Marina Pavlović followed Grassie, and focused on the first link in his technological chain: the one between the player’s cell phone and their service provider. Pokémon Go, she pointed out, has the potential to transmit large amounts of data. She drew attention to the Wireless Code of Conduct and encouraged the audience to familiarize themselves with their rights under the code. She added that the code allows users to authorize data overages, noting the potential for children receiving those notices and authorizing the overage.

Next up was David Fewer, representing the Canadian Internet Policy & Public Interest Clinic (CIPPIC). He also took a consumer protection approach, but focused on the privacy issues that Adam Reeve discovered after the app was released. Pokémon Go initially required full, unfettered access to your Google account to operate. A media storm resulted and the problem was quickly fixed. As Fewer explained, though, the problem is not exclusive to Pokémon Go and other apps may not be so quick to fix these issues.
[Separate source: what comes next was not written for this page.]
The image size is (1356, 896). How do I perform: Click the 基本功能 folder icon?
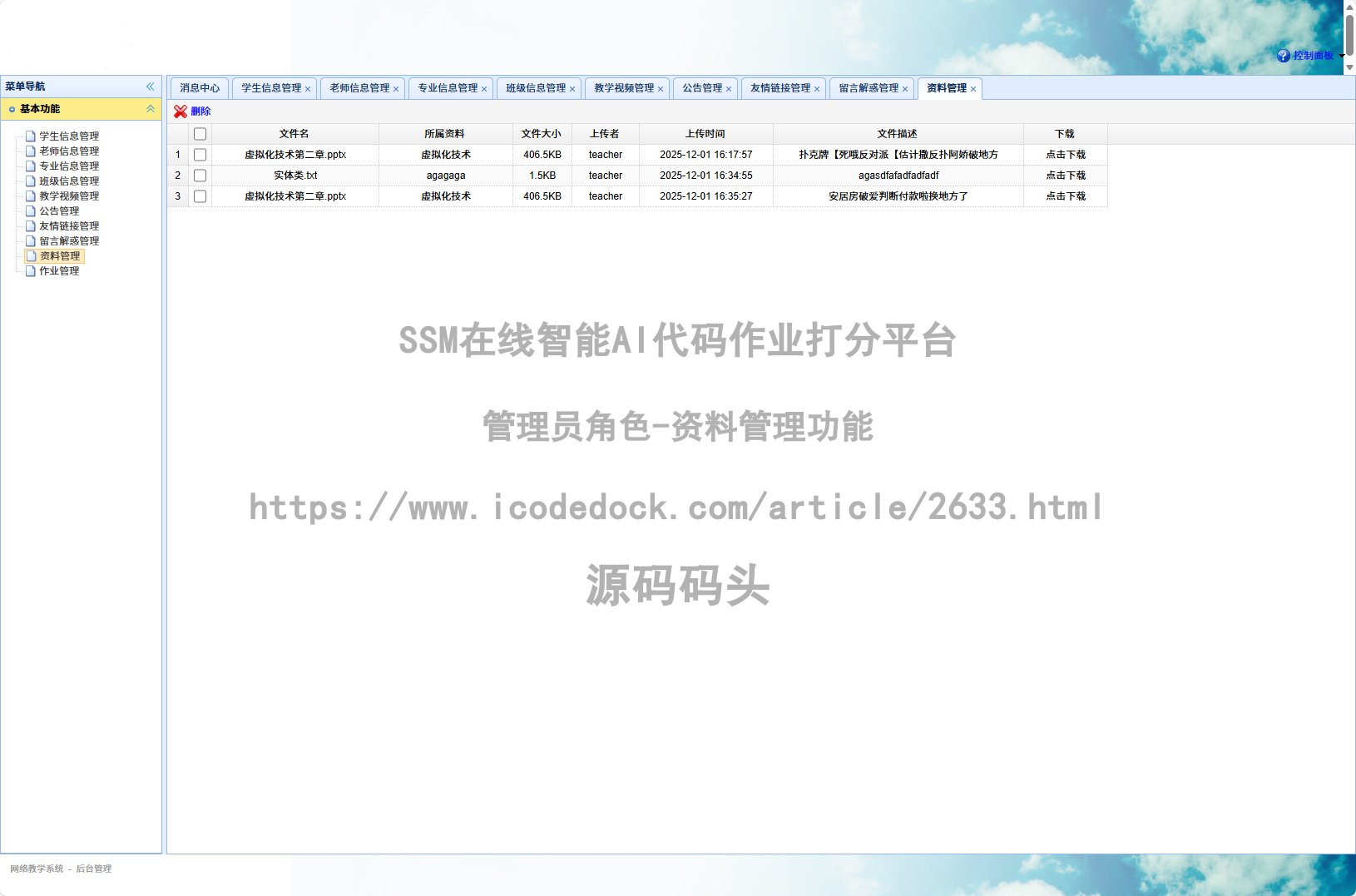click(11, 109)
Michael Geist also discussed Pokémon Go from a privacy perspective. He noted that the Privacy Policy grants different rights to residents of the European Union than to players elsewhere. He also pointed out that the policies on the Pokémon Company website and the website of the app’s developer, Niantic, are different, raising the question of which of these policies even apply.
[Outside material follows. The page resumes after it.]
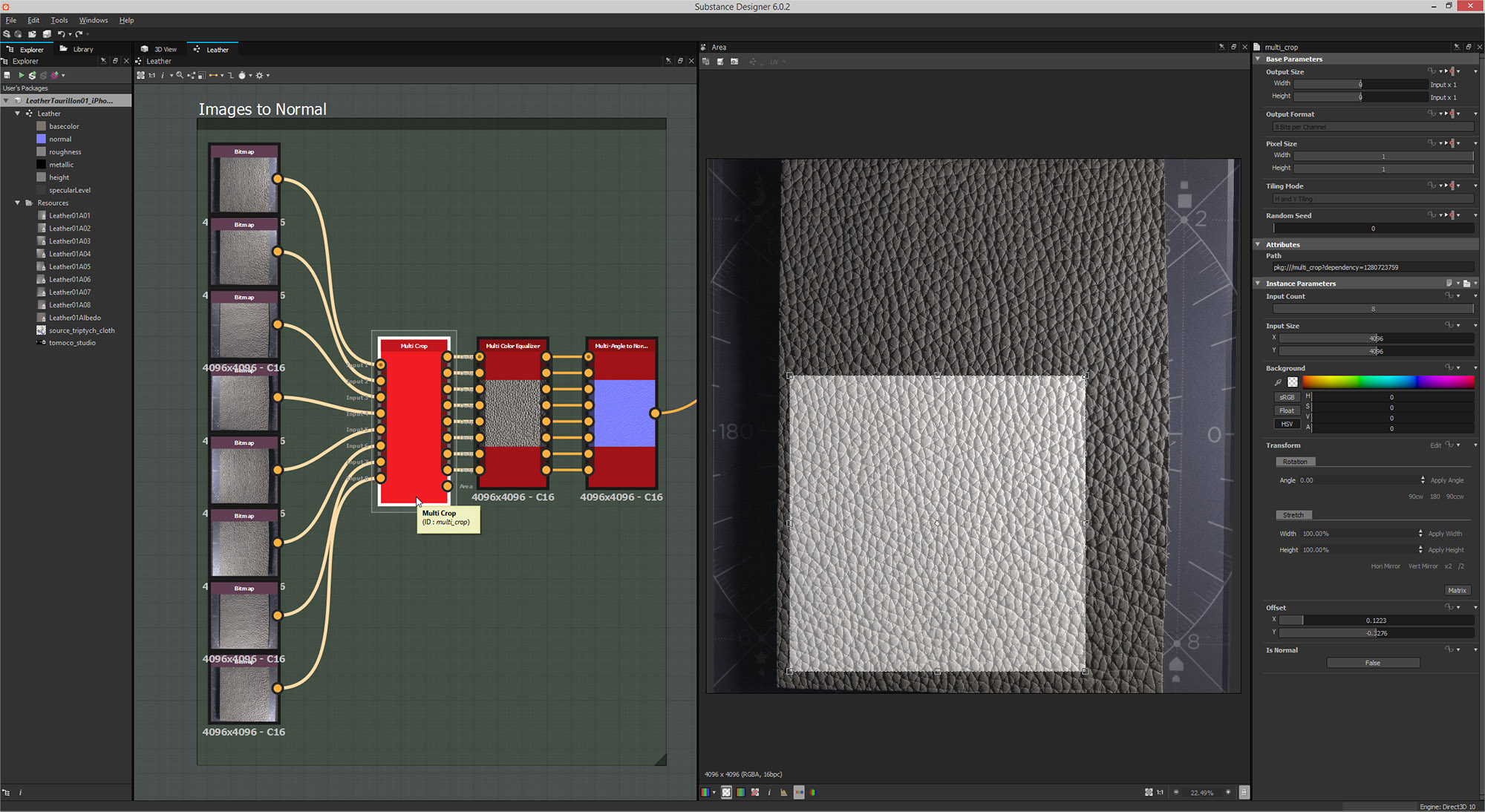Click the green play icon in Explorer toolbar
This screenshot has height=812, width=1485.
pos(21,75)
Elisabeth Judge and PhD Candidate Tennille Brown took a property law approach to Pokémon. They discussed an Alberta invasion of privacy suit based on the presence of a Pokémon Go gym on private property. They compared it to the case against MaxMind—a geolocation and online fraud prevention company—stemming from the mapping of a vast array of IP addresses to a Kansas couple’s home. They asked whether placing a Pokémon Go gym on a property could be considered a form of trespass, despite the fact that it is merely a virtual construct rather than a real world intrusion onto the physical space. They also looked at the potential upside of being near Pokémon Go gyms, sharing real estate ads that touted nearby gyms as a selling point.
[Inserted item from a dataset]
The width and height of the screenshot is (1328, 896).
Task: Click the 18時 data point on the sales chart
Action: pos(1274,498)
Ian Kerr closed the lineup by further considering Pokémon Go and trespass. He considered the principle of attractive nuisance in tort law. A property owner is not normally responsible for injuries to trespassers. However, where their property presents an attractive nuisance like an unfenced swimming pool, they can be held responsible for injuries even for uninvited visitors. Could Pokémon Go gyms on private property be a virtual attractive nuisance? Could Niantic be liable for injuries to Pokémon-hunting trespassers? In response to a question I asked during the seminar, he also considered whether a lure—an in-game option to attract more Pokémon to a specific location—set by a property owner might constitute an attractive nuisance, and felt that would be an easier legal leap to make than transferring liability to Niantic.

During the question period, the panel also addressed the issue of public gathering spots and events for Pokémon Go. Members of the audience asked about the Sudbury Pokémon meetup that was cancelled because the organizers did not have a permit and about the problems at the Toronto Ferry Terminal. Incidents like those create conflict between the right to congregate and use public spaces and the rights of cities to effectively manage the use of those public spaces.

The panel offered few answers to the questions posed, but providing answers was not really the point of the discussion. Simply raising the questions allowed the audience to see both Internet apps and traditional laws in a new light.

 

Jacquilynne Schlesier is an IPilogue Editor and a JD candidate at Osgoode Hall Law School.